For a more genuine illustration of edge detection in action we want a function whose edge locations are not simple to work out mathematically. Such an example is provided by the spectral abscissa (largest eigenvalue real part) of a matrix $A = (1-t)B + tC$, where $B$ and $C$ are fixed matrices and $t$ is a parameter. We mark the breakpoints with red dots.

rng(0)
B = randn(20); C = randn(20);
A = @(t) (1-t)*B + t*C;
abscissa = @(t) max(real(eig(A(t))));
f = chebfun(@(t) abscissa(t),[0,1],'splitting','on','vectorize');
plot(f), grid on
breakpts = domain(f); breakpts = breakpts(2:end-1)'
hold on, plot(breakpts,f(breakpts),'.r',MS,10), hold off
breakpts =
   0.132388194915147
   0.178339670550754
   0.631775989556661
   0.750000000000000
   0.812500000000000

There are five breakpoints, but only two of them correspond to actual singularities, as we see from a plot of the derivative:

plot(diff(f)), grid on

The other breakpoints are introduced because in splitting on mode, Chebfun does not try very hard to give each piece a representation of maximal length. However, we can change this by increasing the 'splitLength' parameter from its default value of 160. Here they are if we change splitLength to 1000.
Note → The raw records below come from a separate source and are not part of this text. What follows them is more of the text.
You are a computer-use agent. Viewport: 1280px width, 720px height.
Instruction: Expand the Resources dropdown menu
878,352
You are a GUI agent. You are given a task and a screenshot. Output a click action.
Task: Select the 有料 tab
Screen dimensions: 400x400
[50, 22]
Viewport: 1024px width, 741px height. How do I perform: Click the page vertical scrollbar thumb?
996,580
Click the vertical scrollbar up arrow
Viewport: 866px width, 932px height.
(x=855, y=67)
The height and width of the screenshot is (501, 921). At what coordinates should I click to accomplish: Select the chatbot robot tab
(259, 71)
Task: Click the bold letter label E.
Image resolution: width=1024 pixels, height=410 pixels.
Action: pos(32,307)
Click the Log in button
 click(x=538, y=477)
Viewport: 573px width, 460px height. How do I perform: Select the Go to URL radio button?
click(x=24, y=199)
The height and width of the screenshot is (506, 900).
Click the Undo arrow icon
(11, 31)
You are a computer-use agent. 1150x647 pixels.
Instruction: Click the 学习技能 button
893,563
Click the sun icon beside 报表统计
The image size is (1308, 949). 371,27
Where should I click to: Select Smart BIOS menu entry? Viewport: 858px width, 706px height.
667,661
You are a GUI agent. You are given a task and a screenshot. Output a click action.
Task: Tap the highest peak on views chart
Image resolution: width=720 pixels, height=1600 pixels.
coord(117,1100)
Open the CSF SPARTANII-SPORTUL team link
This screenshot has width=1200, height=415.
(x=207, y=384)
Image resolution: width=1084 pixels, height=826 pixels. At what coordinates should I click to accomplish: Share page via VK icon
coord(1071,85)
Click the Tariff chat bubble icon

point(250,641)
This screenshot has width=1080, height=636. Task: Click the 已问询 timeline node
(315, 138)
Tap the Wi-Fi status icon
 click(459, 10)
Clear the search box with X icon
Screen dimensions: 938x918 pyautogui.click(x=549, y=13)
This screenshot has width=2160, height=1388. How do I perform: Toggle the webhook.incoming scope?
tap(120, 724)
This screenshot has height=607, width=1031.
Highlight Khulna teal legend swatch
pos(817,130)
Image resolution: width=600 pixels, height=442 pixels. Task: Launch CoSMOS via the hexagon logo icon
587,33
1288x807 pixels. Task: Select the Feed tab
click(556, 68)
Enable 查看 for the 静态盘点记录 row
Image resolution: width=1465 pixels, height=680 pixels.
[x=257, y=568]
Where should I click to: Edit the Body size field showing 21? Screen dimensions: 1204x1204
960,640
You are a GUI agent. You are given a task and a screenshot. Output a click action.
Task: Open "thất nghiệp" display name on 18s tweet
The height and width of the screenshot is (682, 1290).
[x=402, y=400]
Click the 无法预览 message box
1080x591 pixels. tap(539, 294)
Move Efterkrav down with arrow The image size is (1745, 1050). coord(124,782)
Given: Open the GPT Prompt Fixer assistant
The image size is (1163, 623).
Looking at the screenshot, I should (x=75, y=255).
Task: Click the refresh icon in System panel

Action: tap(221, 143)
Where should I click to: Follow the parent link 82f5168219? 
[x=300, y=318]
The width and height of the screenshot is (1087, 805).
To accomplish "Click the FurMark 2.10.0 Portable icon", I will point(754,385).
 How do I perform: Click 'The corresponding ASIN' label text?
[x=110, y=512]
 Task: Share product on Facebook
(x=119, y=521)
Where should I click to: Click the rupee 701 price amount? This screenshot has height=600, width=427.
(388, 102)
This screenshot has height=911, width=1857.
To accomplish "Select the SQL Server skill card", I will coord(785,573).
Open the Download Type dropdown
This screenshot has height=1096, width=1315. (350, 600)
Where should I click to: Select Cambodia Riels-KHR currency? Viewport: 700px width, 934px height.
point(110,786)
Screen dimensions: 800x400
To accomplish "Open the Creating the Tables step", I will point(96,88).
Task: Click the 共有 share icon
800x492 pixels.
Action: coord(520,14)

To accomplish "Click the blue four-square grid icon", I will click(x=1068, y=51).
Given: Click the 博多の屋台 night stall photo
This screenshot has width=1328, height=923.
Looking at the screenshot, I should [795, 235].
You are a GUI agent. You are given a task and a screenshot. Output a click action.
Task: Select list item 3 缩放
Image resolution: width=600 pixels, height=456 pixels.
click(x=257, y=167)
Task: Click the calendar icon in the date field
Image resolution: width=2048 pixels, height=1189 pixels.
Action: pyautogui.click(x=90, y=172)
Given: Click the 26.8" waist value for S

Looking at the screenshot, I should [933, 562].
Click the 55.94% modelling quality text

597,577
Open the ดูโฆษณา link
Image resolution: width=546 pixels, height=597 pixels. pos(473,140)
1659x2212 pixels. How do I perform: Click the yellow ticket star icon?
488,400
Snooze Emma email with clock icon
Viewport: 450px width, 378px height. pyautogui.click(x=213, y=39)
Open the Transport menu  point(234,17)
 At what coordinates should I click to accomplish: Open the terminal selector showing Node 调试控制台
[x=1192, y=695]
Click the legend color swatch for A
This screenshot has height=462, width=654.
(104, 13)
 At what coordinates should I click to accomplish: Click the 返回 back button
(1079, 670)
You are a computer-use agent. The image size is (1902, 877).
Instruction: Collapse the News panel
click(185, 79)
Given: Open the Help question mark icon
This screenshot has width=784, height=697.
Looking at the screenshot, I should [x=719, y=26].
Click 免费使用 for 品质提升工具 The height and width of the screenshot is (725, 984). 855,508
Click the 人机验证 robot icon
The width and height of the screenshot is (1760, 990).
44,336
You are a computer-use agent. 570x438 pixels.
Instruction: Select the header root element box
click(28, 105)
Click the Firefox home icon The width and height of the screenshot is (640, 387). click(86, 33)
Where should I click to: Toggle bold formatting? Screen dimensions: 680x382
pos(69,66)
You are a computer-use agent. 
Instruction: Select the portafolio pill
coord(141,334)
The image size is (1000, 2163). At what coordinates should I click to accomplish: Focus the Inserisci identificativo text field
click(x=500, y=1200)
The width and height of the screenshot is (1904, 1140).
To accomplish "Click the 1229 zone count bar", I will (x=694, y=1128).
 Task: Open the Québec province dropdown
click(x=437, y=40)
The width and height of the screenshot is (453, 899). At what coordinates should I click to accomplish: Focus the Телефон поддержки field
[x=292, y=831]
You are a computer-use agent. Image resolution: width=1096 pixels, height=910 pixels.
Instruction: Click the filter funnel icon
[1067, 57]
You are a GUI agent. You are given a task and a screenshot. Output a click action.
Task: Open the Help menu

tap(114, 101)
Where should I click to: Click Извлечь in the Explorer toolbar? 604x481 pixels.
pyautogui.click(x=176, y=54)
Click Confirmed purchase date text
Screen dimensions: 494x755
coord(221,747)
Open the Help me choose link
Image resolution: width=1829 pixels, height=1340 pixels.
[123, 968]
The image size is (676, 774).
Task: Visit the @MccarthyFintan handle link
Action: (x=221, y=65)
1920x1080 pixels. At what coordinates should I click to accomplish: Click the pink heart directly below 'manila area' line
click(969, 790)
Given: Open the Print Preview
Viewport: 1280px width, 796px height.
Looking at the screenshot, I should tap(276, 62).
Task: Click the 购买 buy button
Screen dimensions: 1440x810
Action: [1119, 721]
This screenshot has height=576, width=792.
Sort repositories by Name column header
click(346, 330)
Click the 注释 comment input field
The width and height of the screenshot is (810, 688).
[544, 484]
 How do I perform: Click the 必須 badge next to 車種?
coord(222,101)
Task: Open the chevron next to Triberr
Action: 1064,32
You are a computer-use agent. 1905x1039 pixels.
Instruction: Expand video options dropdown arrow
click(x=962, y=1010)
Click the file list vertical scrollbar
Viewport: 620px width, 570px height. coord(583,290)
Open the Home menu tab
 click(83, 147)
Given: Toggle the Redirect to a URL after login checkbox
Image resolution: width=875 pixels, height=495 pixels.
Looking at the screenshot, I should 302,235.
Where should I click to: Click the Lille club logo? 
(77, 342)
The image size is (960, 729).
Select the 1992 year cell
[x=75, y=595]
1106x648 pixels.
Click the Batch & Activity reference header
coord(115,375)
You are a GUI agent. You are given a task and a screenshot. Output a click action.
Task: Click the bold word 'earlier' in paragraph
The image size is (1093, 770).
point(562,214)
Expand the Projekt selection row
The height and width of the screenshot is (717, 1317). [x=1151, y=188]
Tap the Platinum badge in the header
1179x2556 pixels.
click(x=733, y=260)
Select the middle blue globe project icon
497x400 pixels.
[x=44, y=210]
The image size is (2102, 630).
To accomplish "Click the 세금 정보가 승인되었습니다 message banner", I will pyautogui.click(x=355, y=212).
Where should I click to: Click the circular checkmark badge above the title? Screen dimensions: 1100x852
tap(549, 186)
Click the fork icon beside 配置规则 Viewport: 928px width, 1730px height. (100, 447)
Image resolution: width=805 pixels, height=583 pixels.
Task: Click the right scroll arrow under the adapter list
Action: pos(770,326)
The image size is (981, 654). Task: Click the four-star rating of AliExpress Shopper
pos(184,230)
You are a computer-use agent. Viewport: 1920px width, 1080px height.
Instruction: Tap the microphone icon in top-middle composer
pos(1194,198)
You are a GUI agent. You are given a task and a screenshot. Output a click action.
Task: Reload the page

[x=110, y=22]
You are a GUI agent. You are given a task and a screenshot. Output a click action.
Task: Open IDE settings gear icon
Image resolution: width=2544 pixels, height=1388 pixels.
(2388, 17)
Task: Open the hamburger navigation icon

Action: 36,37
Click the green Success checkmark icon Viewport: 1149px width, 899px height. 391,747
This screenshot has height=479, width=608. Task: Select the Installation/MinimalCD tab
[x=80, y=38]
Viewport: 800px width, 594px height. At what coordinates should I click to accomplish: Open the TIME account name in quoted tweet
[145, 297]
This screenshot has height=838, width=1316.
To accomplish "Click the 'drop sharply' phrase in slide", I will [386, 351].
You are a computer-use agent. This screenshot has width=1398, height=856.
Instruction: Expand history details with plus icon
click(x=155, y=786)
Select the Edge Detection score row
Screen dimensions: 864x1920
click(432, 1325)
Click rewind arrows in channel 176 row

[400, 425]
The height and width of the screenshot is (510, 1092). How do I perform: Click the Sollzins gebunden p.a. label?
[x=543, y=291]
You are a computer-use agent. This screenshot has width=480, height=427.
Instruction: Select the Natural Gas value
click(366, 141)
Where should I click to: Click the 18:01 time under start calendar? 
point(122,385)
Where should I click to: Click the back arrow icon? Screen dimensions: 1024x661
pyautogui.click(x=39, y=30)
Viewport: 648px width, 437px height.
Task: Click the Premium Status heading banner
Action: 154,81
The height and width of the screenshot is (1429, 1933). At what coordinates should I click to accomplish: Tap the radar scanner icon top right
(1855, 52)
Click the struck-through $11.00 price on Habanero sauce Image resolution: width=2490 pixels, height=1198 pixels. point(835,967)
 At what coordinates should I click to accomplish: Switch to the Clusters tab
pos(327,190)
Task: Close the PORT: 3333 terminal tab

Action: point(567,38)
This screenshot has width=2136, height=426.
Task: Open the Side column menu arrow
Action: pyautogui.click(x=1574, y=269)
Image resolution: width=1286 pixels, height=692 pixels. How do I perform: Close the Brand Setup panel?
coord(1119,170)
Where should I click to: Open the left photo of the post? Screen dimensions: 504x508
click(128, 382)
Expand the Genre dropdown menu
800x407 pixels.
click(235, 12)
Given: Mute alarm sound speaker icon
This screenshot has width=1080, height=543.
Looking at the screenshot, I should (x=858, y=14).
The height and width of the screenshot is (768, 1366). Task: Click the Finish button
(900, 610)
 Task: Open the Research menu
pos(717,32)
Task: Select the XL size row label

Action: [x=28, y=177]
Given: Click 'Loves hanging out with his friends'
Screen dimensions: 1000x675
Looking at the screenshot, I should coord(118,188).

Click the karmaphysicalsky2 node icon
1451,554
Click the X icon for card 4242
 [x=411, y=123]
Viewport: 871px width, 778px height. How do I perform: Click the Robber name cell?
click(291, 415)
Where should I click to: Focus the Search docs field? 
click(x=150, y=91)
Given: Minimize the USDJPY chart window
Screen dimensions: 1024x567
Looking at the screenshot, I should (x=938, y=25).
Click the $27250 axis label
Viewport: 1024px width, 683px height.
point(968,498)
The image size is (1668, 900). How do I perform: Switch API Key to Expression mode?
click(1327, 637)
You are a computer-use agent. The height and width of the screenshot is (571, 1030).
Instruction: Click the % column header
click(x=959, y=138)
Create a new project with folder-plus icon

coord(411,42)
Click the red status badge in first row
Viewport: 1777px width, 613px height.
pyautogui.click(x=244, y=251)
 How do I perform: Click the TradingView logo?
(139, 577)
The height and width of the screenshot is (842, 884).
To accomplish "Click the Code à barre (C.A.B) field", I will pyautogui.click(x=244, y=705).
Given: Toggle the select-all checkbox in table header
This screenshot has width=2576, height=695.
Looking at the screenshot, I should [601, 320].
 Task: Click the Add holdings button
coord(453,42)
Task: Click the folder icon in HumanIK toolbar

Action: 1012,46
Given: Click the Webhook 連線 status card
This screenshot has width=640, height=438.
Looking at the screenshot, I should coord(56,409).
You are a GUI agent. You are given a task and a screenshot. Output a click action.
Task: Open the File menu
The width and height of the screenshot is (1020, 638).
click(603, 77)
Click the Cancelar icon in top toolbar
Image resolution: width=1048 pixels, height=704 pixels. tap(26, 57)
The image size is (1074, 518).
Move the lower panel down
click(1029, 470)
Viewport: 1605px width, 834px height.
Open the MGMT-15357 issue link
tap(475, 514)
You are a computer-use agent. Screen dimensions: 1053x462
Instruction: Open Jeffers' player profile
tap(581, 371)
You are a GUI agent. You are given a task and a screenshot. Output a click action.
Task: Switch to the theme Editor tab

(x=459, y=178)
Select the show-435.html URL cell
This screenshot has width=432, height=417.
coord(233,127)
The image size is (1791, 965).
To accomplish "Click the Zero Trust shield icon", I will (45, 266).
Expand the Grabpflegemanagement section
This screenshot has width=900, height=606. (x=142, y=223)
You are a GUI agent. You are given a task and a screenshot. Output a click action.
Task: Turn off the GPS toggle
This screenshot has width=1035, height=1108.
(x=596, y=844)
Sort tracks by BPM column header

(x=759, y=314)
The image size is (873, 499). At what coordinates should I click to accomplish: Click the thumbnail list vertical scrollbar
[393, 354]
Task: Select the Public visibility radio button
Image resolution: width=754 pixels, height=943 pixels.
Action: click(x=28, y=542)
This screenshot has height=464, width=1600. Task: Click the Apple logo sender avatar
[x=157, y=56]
f2 = chebfun(@(t) abscissa(t),[0,1],'splitting','on',...
  'splitLength',1000,'vectorize');
plot(f2), grid on
breakpts2 = domain(f2); breakpts2 = breakpts2(2:end-1)'
hold on, plot(breakpts2,f2(breakpts2),'.r',MS,10), hold off
breakpts2 =
   0.132388194915147
   0.631775989556661

For details of Chebfun's edge detection algorithm, see [1], and for another example involving spline functions, see http://www.chebfun.org/examples/approx/Splines.m.

References

  1. R. Pachon, R. B. Platte, and L. N. Trefethen, Piecewise-smooth chebfuns, IMA Journal of Numerical Analysis, 30 (2010), 898-916.